* [Task brief]:
Update the records in the stretch from the line containing "The width and" through the line containing "Image resolution: width=640" by replacing "location" with "position", leaving everything else unchanged, and return only those lines.

* [Stored data]:
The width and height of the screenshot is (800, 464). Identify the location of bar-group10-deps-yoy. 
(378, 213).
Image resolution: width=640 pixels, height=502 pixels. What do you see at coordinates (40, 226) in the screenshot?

* * *

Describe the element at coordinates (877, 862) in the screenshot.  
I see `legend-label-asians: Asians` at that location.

* [Reply]:
The width and height of the screenshot is (800, 464). Identify the position of bar-group10-deps-yoy. 
(378, 213).
Image resolution: width=640 pixels, height=502 pixels. What do you see at coordinates (40, 226) in the screenshot?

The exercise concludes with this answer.